Politica

Quirinale e Massimo D’Alema: ‘No a Mario Draghi, ignoto il designato’

L’elezione prossima del Presidente della Repubblica ha come prima istanza, subito disattesa negli intenti dall’interessato, la rielezione di Sergio Mattarella così da garantire il massimo della continuità e della stabilità al governo di Mario Draghi.

In seconda istanza c’è la delicatissima questione di legittimazione del capo dello Stato, con una platea di grandi elettori verosimilmente ridotta dal Covid, che suggerirebbe dunque di evitare qualunque candidatura di parte, anche per scongiurare il rischio che quelle assenze si rivelino determinanti per la non elezione.

La composizione del prossimo parlamento, e della successiva platea dei grandi elettori, sarà molto diversa, per l’entrata in vigore della riforma costituzionale sul taglio dei seggi.

Per questi motivi, dunque, sembrerebbe molto ragionevole una scelta che avesse anche il significato di una proroga, dovuta a una condizione di oggettiva emergenza, lasciando in qualche misura il futuro impregiudicato, e che dunque, pur senza porre alcun limite al mandato presidenziale, desse un segnale di tregua, aprendo una fase di decantazione che consentisse poi a un nuovo parlamento, quando verrà il momento, di scegliere il successore di Mattarella.

Massimo D’Alema su Quirinale e dintorni indica alcune ragionevoli verità, partendo dal disegno chiaro, quello della destra di Giorgia Meloni che vuole  eleggere il premier con buona pace del folle tentativo di Berlusconi di assaltare il Quirinale, mentre su cosa vuole il centrosinistra dice: ‘Non è chiaro, non riesco a capirlo’, visto che è poco chiaro il desiderio di Enrico Letta, che metterà il cappello su qualunque soluzione che non sia il Cavaliere.

D’Alema torna a ribadire che ‘è impressionante che il ‘draghismo’, cioè uno stato di eccezione, venga eletto a nuovo modello democratico, come se Mario Draghi fosse un Quisling messo lì da Goldman Sachs e non invece dal Parlamento italiano su impulso di Sergio Mattarella.

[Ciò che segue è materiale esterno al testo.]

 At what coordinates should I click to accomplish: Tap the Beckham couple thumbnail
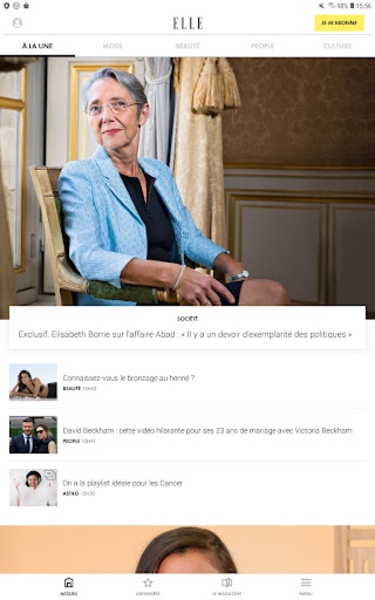33,435
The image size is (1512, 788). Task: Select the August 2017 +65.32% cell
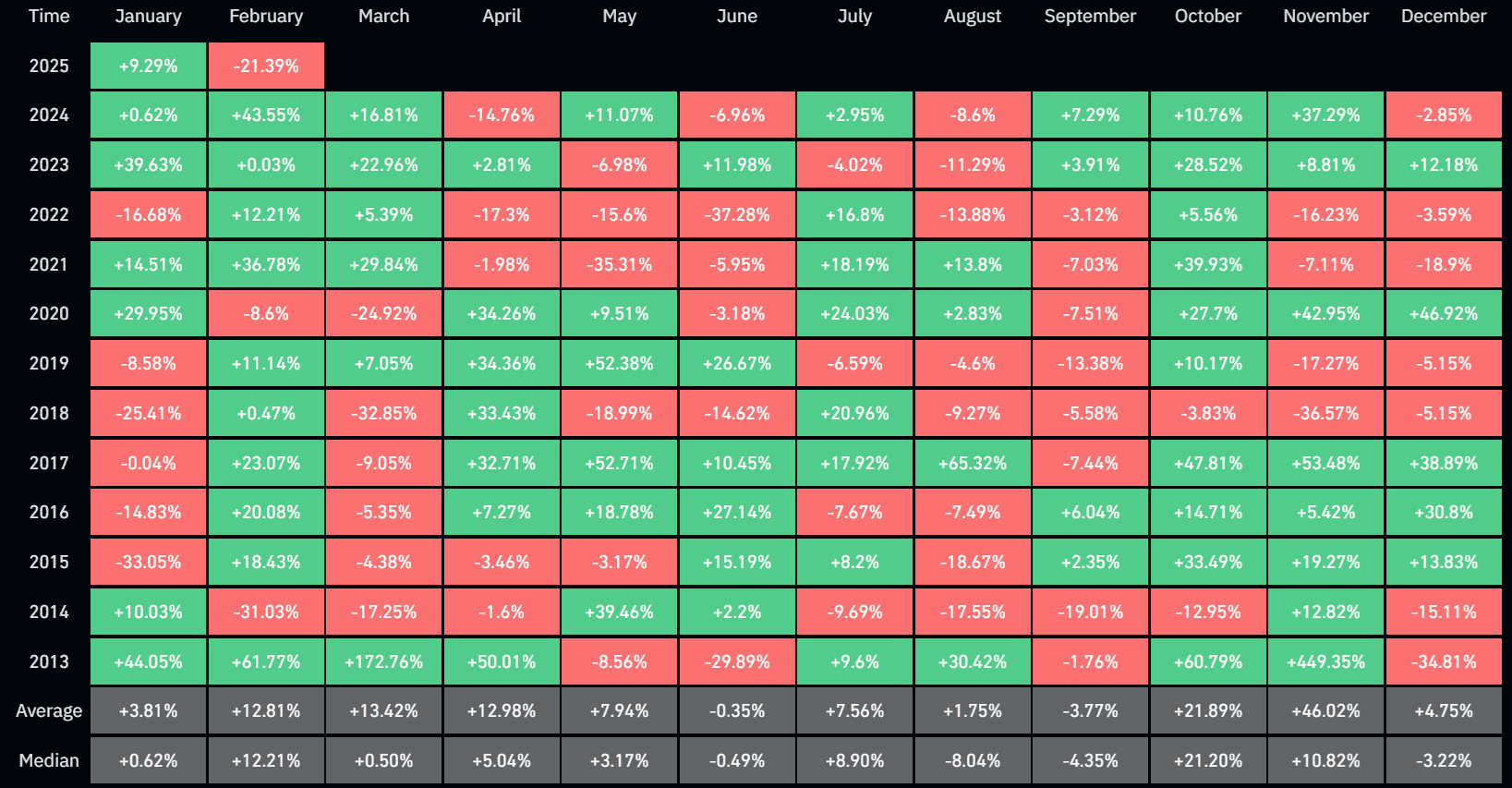pos(973,463)
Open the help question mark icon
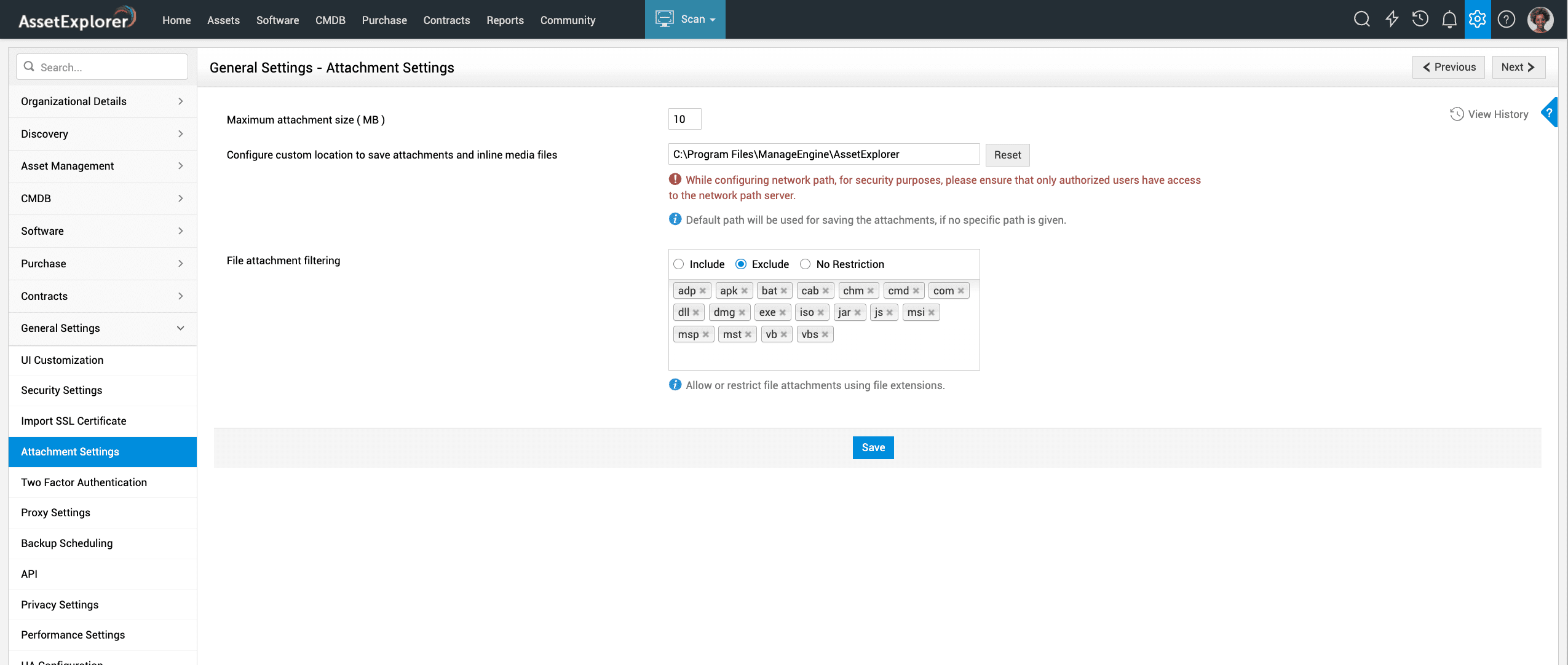 [1506, 19]
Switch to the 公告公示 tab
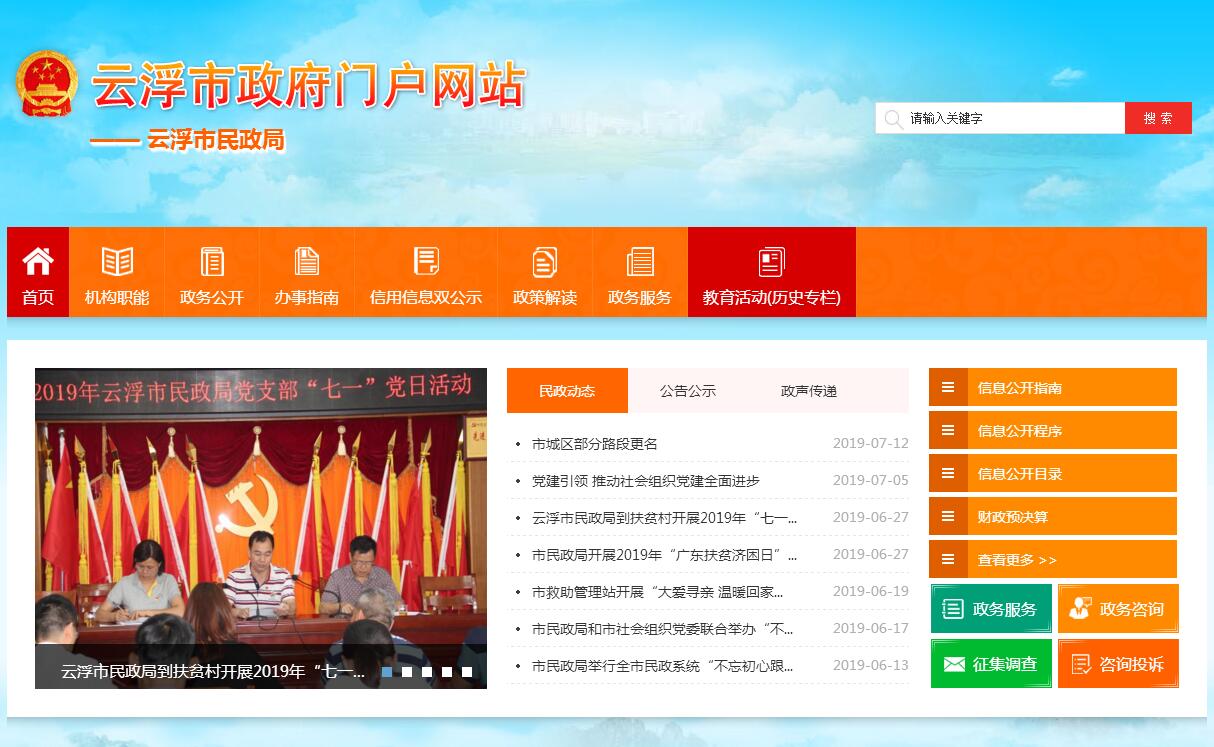This screenshot has height=747, width=1214. coord(688,391)
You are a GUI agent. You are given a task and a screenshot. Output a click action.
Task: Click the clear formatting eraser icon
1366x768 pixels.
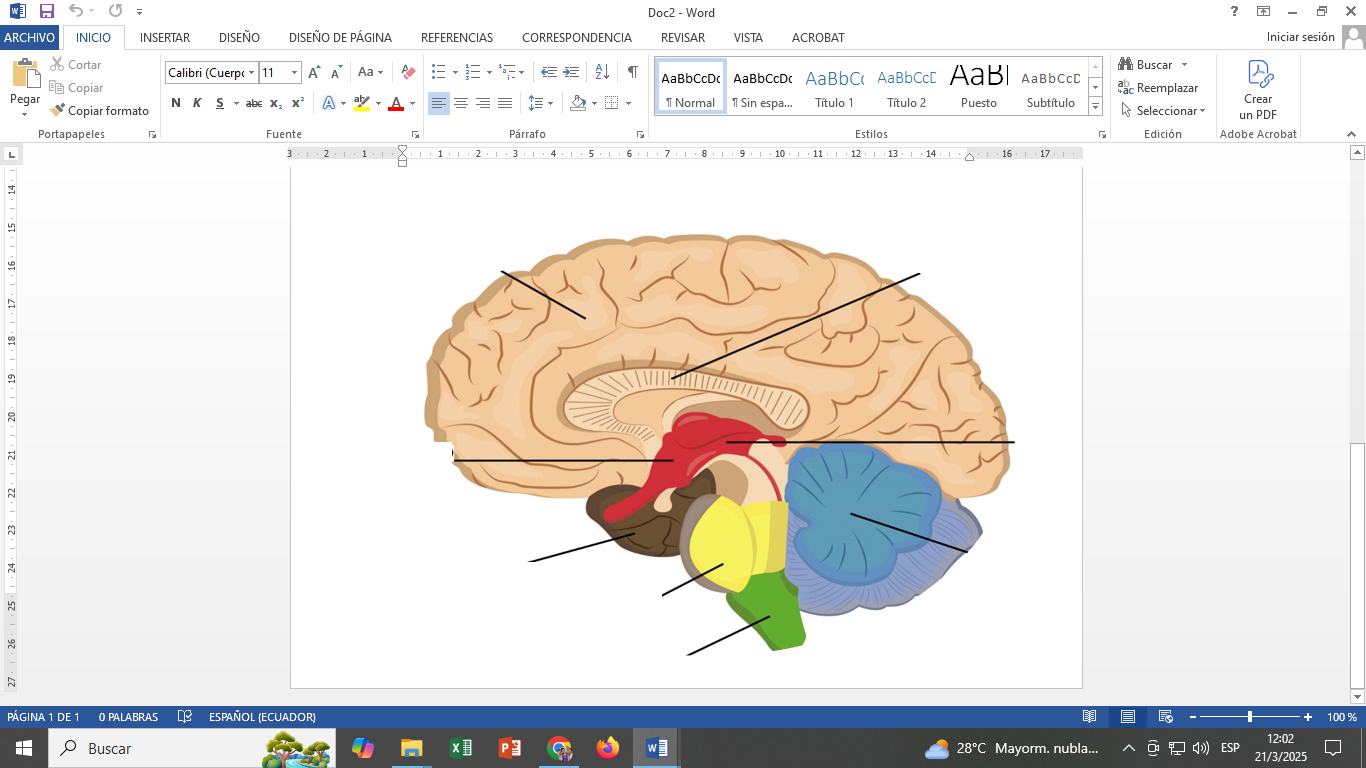(x=408, y=72)
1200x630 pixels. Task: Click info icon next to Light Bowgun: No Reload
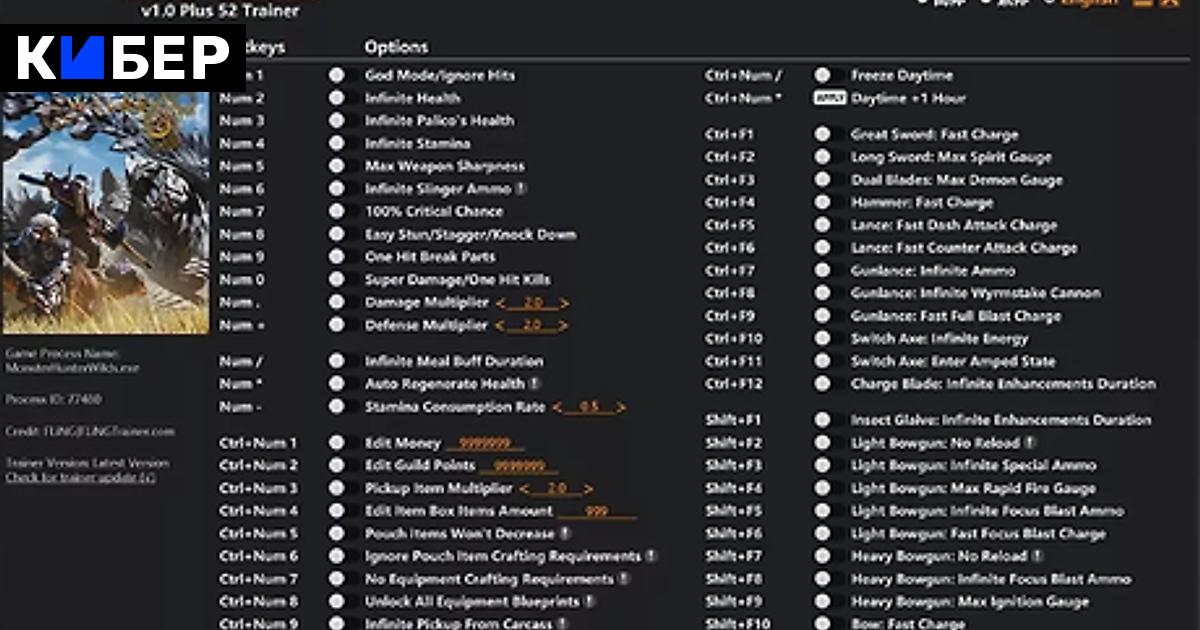pyautogui.click(x=1030, y=443)
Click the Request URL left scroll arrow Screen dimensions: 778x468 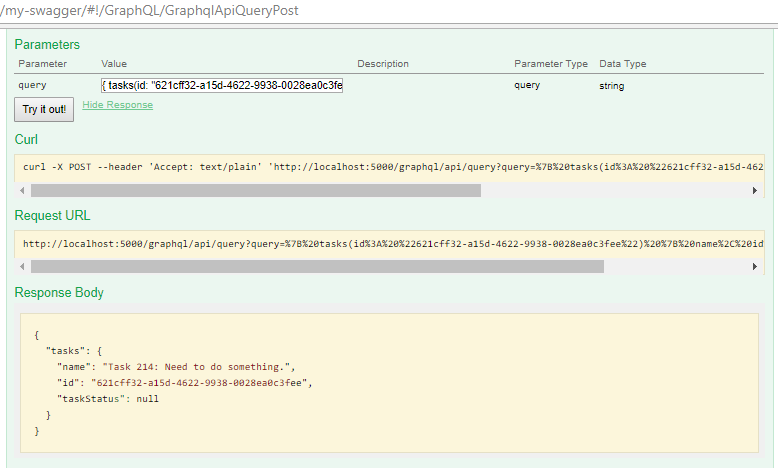point(22,267)
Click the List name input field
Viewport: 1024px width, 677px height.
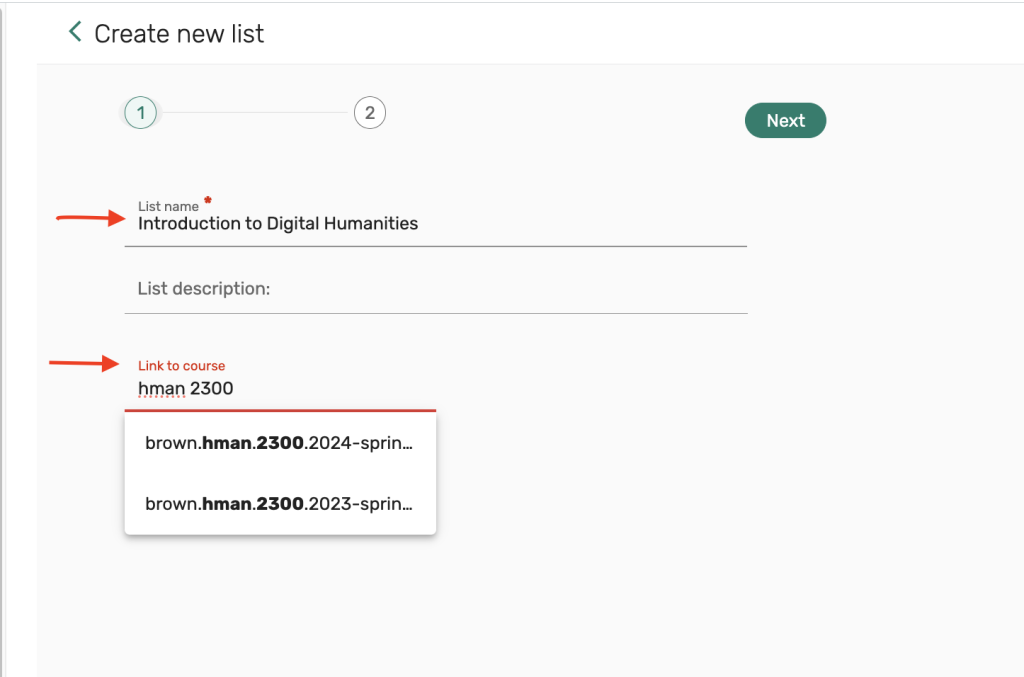tap(440, 224)
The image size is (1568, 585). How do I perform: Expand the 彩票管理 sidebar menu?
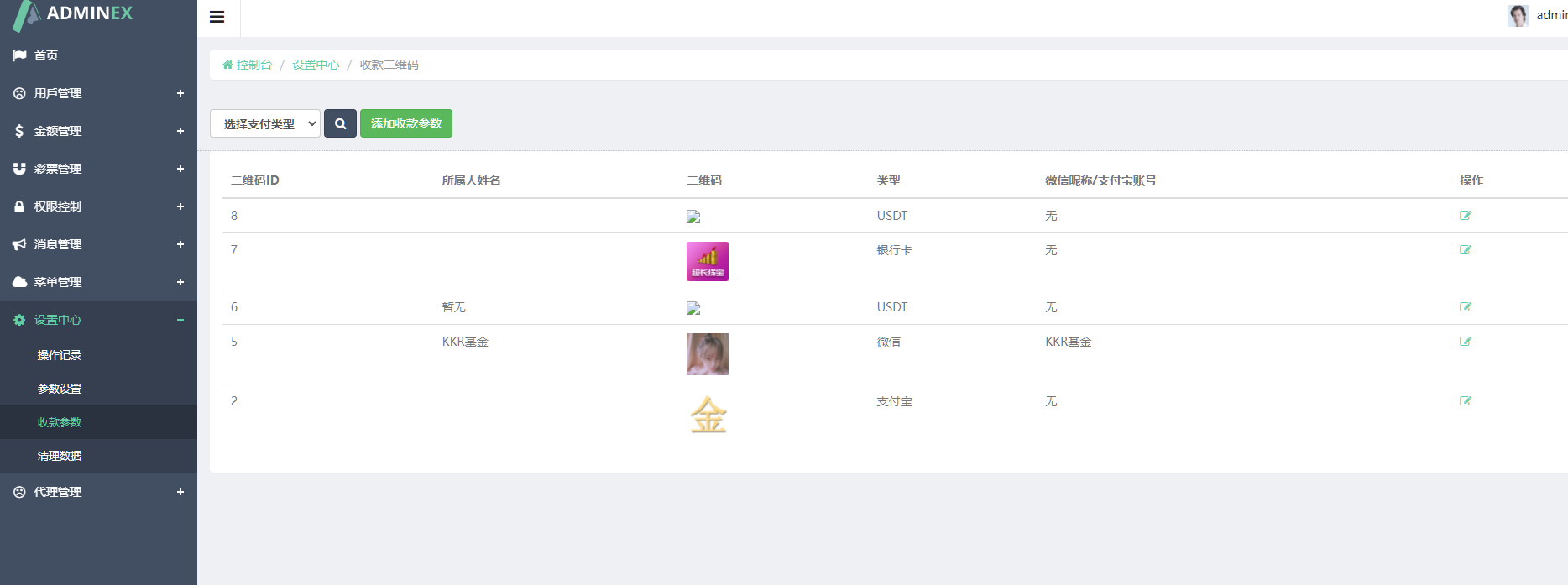98,169
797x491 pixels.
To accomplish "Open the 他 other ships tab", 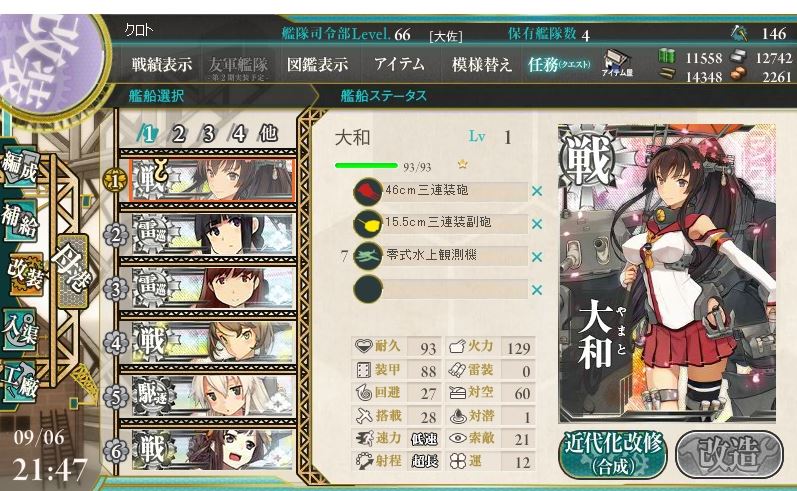I will pos(268,134).
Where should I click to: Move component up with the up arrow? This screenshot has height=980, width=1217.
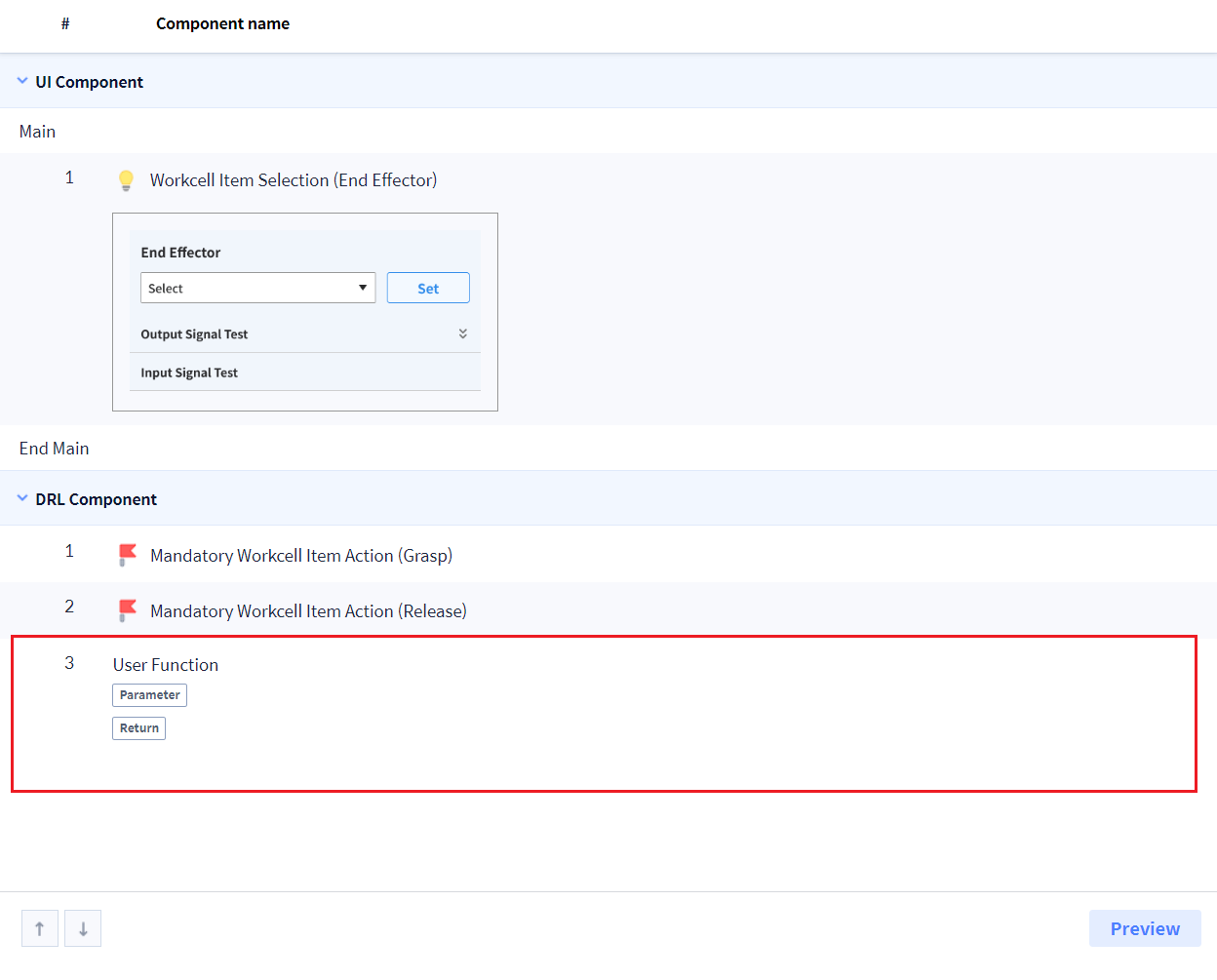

Se non esattamente un usurpatore, almeno un estraneo alla normale lotta politica e dunque un’espressione di non-democrazia.

La pandemia induce a far coincidere la situazione presente con la figura di Mario Draghi, come se, anche a pandemia finita, egli fosse di per se stesso un politico autoritario o perlomeno a-democratico: tesi  di cui ovviamente non solo non v’è prova ma nemmeno il sospetto.

Fatto sta che per D’Alema, e per tutti i sostenitori di un ‘ritorno alla democrazia’, il premier attuale va più o meno abbattuto, come diceva la sinistra extraparlamentare dello Stato borghese ‘che si abbatte e non si cambia’, e dunque è impensabile mandarlo  per 7 anni al Quirinale. Però bisogna tenerselo un altro anno a palazzo Chigi – D’Alema ne è consapevole – perché ben difficilmente un leader diverso da SuperMario potrebbe mantenere unita una maggioranza così larga.   Un anno ancora di Draghi con un programma rinnovato, impegno sul Pnrr e con una legge elettorale proporzionale: detta così, è il contrario di quel lungo governo balneare che probabilmente si avrebbe senza Draghi a palazzo Chigi.

Il che, unito al terrore dei parlamentari di tutti i partiti di scivolare verso le urne una volta caduto il governo Draghi, fa sì che Mario Draghi resterà premier mentre resta incerto e ignoto il nome che verrà proposto per il Quirinale.